Here is a block of entries. Write out its lines exactly, from the first through the one containing "Task: Click the アセットをリンク button".

Recorded data
++++++++

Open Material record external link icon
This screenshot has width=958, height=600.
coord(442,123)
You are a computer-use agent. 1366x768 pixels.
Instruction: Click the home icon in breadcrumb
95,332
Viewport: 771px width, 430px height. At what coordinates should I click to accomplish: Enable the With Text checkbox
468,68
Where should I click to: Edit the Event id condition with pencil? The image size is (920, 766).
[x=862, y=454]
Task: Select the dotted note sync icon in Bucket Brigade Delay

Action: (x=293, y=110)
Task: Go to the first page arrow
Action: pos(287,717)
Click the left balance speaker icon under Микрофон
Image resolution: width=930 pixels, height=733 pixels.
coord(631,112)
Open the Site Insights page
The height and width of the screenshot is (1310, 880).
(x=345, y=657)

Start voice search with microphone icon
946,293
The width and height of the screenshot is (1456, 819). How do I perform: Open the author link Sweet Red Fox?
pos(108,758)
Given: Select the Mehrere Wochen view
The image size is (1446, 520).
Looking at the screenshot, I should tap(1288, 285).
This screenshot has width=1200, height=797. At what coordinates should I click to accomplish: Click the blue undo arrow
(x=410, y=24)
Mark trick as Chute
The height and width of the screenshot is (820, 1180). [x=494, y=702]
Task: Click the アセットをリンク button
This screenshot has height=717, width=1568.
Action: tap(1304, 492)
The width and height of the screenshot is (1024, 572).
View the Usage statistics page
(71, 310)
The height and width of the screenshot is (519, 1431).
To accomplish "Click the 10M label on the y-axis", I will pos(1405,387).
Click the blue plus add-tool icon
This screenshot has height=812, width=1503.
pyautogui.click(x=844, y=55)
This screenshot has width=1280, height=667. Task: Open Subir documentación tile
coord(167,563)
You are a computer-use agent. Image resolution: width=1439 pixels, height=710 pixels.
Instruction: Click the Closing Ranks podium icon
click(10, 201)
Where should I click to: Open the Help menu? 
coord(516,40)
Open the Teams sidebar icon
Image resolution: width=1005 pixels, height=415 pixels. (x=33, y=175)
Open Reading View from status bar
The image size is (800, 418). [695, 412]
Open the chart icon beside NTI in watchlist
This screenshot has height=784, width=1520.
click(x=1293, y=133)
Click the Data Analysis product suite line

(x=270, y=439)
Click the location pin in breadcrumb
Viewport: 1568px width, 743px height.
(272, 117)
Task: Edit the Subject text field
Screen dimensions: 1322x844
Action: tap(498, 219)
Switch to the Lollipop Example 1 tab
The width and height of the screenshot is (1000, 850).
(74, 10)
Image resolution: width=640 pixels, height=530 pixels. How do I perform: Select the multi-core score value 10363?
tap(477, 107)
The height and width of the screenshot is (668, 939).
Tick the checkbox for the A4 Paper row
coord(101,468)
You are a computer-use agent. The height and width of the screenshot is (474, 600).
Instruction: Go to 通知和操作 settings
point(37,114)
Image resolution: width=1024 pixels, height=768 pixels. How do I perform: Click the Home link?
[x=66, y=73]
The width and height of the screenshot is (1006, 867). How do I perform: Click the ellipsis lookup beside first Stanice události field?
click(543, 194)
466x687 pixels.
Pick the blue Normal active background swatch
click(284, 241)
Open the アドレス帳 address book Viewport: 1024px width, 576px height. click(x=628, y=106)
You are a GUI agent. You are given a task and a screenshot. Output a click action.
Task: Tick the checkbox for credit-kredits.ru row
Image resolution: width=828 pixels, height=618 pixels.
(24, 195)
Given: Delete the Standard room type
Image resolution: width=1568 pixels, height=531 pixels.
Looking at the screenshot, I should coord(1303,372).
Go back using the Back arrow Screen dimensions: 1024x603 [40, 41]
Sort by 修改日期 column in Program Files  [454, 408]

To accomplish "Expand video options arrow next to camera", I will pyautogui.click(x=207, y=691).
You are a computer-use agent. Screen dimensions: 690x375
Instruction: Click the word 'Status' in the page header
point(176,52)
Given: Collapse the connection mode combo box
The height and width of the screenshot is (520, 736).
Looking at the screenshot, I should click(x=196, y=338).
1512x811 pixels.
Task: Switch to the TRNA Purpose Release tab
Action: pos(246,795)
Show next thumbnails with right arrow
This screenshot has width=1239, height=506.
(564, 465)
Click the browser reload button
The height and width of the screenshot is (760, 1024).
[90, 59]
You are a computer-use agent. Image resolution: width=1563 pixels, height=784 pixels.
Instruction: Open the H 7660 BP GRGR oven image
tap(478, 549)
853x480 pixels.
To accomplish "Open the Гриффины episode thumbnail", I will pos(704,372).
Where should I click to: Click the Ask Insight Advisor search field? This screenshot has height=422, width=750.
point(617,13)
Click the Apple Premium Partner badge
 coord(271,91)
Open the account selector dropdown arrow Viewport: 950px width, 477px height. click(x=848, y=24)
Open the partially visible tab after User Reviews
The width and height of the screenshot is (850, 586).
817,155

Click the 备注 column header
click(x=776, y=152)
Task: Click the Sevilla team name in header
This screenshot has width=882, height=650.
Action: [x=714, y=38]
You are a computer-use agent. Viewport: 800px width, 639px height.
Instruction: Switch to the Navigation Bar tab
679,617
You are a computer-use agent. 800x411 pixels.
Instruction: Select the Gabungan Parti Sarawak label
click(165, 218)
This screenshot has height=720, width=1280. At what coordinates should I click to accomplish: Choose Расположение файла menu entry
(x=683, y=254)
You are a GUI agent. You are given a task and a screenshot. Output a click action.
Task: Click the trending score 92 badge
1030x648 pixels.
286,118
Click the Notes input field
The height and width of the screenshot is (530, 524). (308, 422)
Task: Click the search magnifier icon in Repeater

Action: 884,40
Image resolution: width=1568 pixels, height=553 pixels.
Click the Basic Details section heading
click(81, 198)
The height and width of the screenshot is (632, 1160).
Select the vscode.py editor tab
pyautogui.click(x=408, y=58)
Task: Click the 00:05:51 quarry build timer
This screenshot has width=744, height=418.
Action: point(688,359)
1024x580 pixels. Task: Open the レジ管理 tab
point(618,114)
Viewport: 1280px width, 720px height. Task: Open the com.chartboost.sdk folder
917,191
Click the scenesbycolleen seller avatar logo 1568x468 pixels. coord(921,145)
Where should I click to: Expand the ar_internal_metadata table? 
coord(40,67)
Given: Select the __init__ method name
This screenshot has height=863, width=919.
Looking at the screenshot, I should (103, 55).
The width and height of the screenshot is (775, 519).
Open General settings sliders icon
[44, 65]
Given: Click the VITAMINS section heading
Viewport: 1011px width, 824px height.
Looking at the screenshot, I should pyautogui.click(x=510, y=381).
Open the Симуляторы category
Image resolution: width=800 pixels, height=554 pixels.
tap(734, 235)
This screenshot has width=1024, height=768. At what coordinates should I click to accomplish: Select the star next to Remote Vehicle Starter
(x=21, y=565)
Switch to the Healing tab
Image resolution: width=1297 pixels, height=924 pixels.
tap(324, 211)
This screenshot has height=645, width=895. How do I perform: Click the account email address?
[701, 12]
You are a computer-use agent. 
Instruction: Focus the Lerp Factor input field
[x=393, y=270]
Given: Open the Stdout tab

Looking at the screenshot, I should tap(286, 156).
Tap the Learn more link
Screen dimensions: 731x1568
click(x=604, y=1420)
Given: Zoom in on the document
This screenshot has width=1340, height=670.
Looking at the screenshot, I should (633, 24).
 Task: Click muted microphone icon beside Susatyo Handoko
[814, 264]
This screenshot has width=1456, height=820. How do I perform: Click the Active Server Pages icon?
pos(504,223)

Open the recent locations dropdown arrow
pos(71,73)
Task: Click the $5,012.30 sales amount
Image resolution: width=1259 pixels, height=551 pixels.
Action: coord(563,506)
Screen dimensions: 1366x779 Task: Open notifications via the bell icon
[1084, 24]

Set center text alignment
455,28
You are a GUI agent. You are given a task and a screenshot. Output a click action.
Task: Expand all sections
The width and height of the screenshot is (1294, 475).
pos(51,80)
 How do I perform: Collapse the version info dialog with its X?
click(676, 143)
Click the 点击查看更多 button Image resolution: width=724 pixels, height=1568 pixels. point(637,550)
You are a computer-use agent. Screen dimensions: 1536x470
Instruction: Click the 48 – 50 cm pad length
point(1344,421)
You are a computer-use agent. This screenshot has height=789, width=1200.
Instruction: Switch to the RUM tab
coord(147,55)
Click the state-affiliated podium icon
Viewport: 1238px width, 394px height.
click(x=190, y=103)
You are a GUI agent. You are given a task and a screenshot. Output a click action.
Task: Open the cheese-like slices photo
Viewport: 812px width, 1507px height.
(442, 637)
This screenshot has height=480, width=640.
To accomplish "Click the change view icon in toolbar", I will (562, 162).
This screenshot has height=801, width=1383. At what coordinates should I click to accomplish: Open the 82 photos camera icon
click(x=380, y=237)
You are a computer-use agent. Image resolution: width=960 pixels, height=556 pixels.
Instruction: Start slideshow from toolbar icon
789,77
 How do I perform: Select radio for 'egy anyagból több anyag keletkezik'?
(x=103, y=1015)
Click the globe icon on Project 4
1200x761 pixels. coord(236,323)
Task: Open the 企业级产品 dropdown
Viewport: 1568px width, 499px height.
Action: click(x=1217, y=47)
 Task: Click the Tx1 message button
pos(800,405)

++++++++

* [Task output]
Open Material record external link icon
This screenshot has width=958, height=600.
coord(442,123)
You are a computer-use agent. 1366x768 pixels.
Instruction: Click the home icon in breadcrumb
95,332
Viewport: 771px width, 430px height. At what coordinates should I click to accomplish: Enable the With Text checkbox
468,68
Where should I click to: Edit the Event id condition with pencil? The image size is (920, 766).
[x=862, y=454]
Task: Select the dotted note sync icon in Bucket Brigade Delay

Action: (x=293, y=110)
Task: Go to the first page arrow
Action: pos(287,717)
Click the left balance speaker icon under Микрофон
Image resolution: width=930 pixels, height=733 pixels.
coord(631,112)
Open the Site Insights page
The height and width of the screenshot is (1310, 880).
(x=345, y=657)

Start voice search with microphone icon
946,293
The width and height of the screenshot is (1456, 819). How do I perform: Open the author link Sweet Red Fox?
pos(108,758)
Given: Select the Mehrere Wochen view
The image size is (1446, 520).
Looking at the screenshot, I should tap(1288, 285).
This screenshot has width=1200, height=797. At what coordinates should I click to accomplish: Click the blue undo arrow
(x=410, y=24)
Mark trick as Chute
The height and width of the screenshot is (820, 1180). [x=494, y=702]
Task: Click the アセットをリンク button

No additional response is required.